WASHINGTON, D.C. — On the steps of the Lincoln Memorial, college student Aalayah Eastmond, of Trinity Washington University, spoke of her dream Aug. 28, at the place where iconic civil rights leader, the Rev. Martin Luther King Jr., delivered his famous “I have a dream” speech 57 years before.

She echoed many of the same issues King raised, particularly lack of equality for the country’s Black citizens and an end to violence against them.

“We demand to live in peace,” said Eastmond, addressing the thousands gathered around the monument. “We demand to live in spaces where the best of Black culture can thrive, where Black men are more likely to have a mortgage and a picket fence than a record; where Black women are business executives and vice presidents.”

Catholic organizations and parishioners were represented in the crowd that afternoon. Margie Legowski, a member of Holy Trinity Catholic Church in Washington, said despite the heat and humidity, and even the pandemic, it was important to show up “in solidarity and support for my brothers and sisters and because I’m Catholic.”

“That means we’re family. We are all brothers and sisters,” she said.

Many, donning masks and having their temperatures taken before entering the mass event, attended in person, but organizers also held a virtual event for those who couldn’t make it because of physical conditions that would put them at risk because of the pandemic.

Network, the Catholic social justice lobby organization, published online reflections on the eve of the event where its community gathered to pray, reflect and recommit to the work of racial justice.

In one of the reflections, Tralonne Shorter, the organization’s senior government relations advocate, recalled that almost six decades ago, civil rights and human rights activist Ella Baker had lamented the killing of Black men, saying that their unjust deaths had to be as “important to the rest of the country as the killing of a white mother’s son.”

“On the eve of the 57th Anniversary of the March on Washington, Ms. Baker’s words still hold true for Black moms who are growing weary of marching for justice fighting against racism and sexism from slavery until now,” she said.

——————

■ **Explore the material**:
1. For each statement, say yes or no depending on whether the report on the March on Washington anniversary supports it, and quote the words that decide it. (a) Eastmond spoke from the steps of the Lincoln Memorial. (b) Organizers offered no option for people who could not attend in person. (c) Tralonne Shorter holds the post of senior government relations advocate at Network.
2. Translate this sentence from the report on the March on Washington anniversary into Spanish: "She echoed many of the same issues King raised, particularly lack of equality for the country’s Black citizens and an end to violence against them."
The material that comes next stands apart from the report on the March on Washington anniversary.

——————

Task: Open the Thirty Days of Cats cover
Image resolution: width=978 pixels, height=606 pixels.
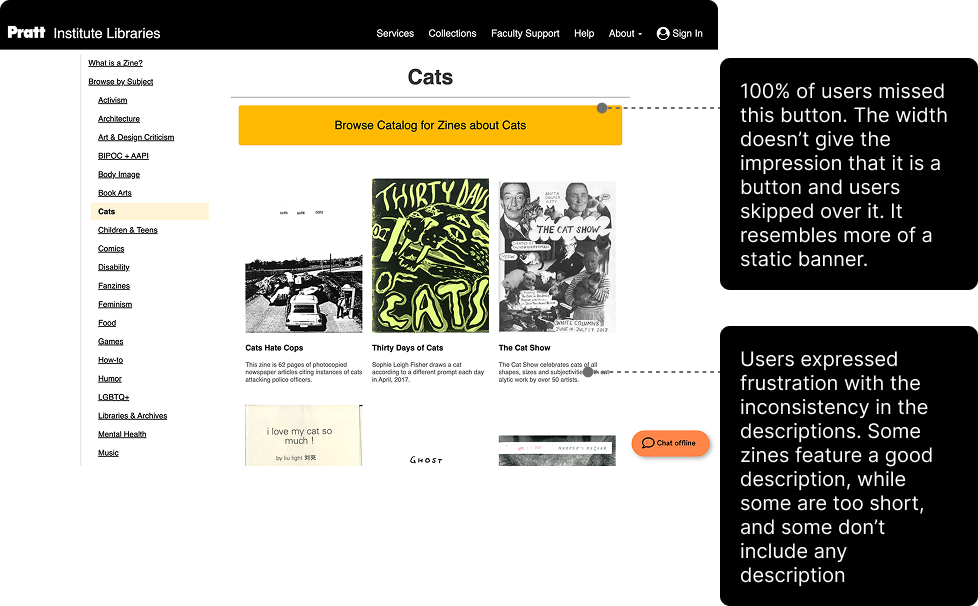Action: tap(430, 256)
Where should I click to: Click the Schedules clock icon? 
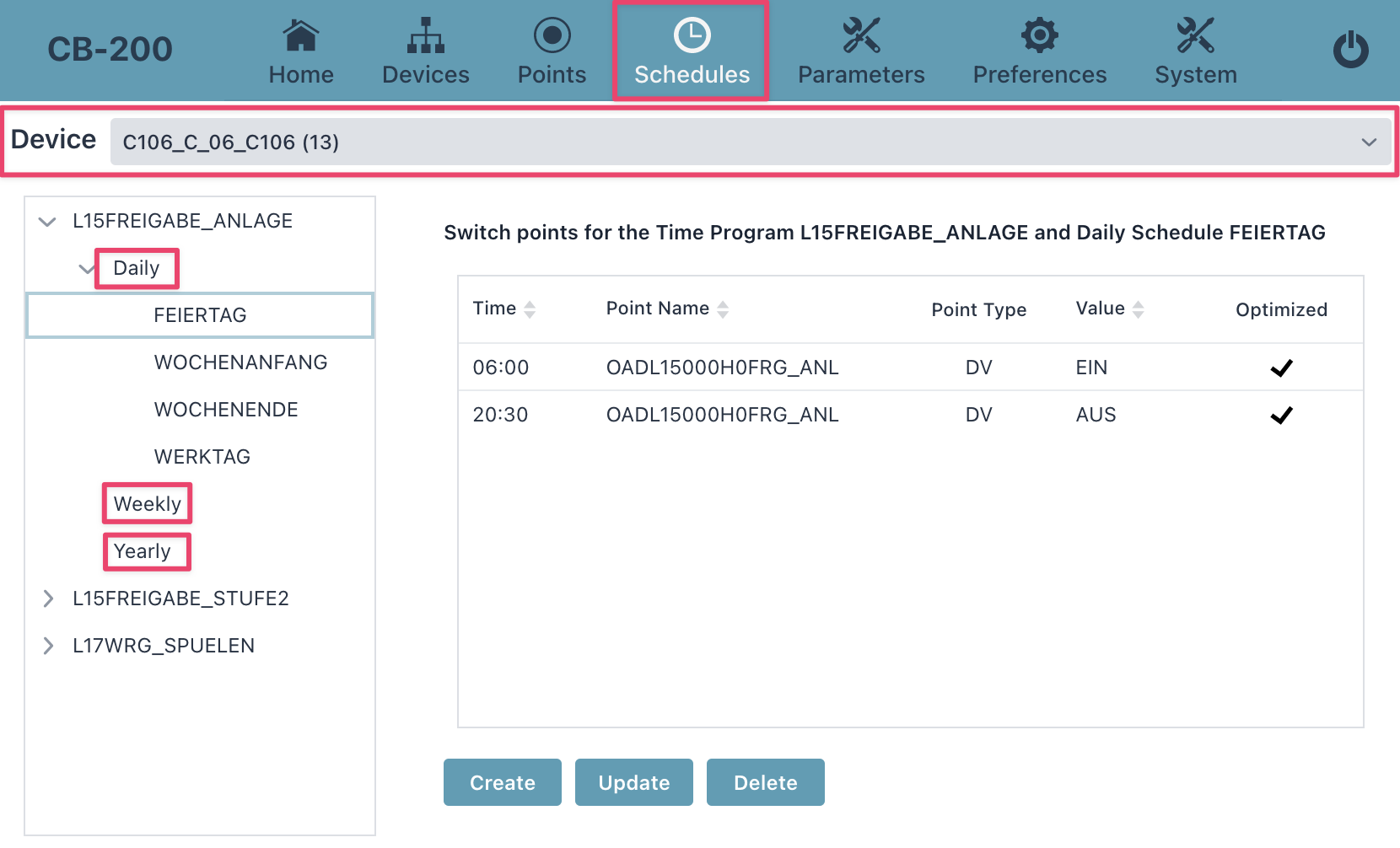[x=692, y=35]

——————

■ **Exercise results**:
1.
(a) Yes: "On the steps of the Lincoln Memorial, college student Aalayah Eastmond, of Trinity Washington University, spoke of her dream"
(b) No: "organizers also held a virtual event for those who couldn’t make it"
(c) Yes: "Tralonne Shorter, the organization’s senior government relations advocate"

2. Se hizo eco de muchos de los mismos temas que planteó King, en particular la falta de igualdad para los ciudadanos negros del país y el fin de la violencia contra ellos.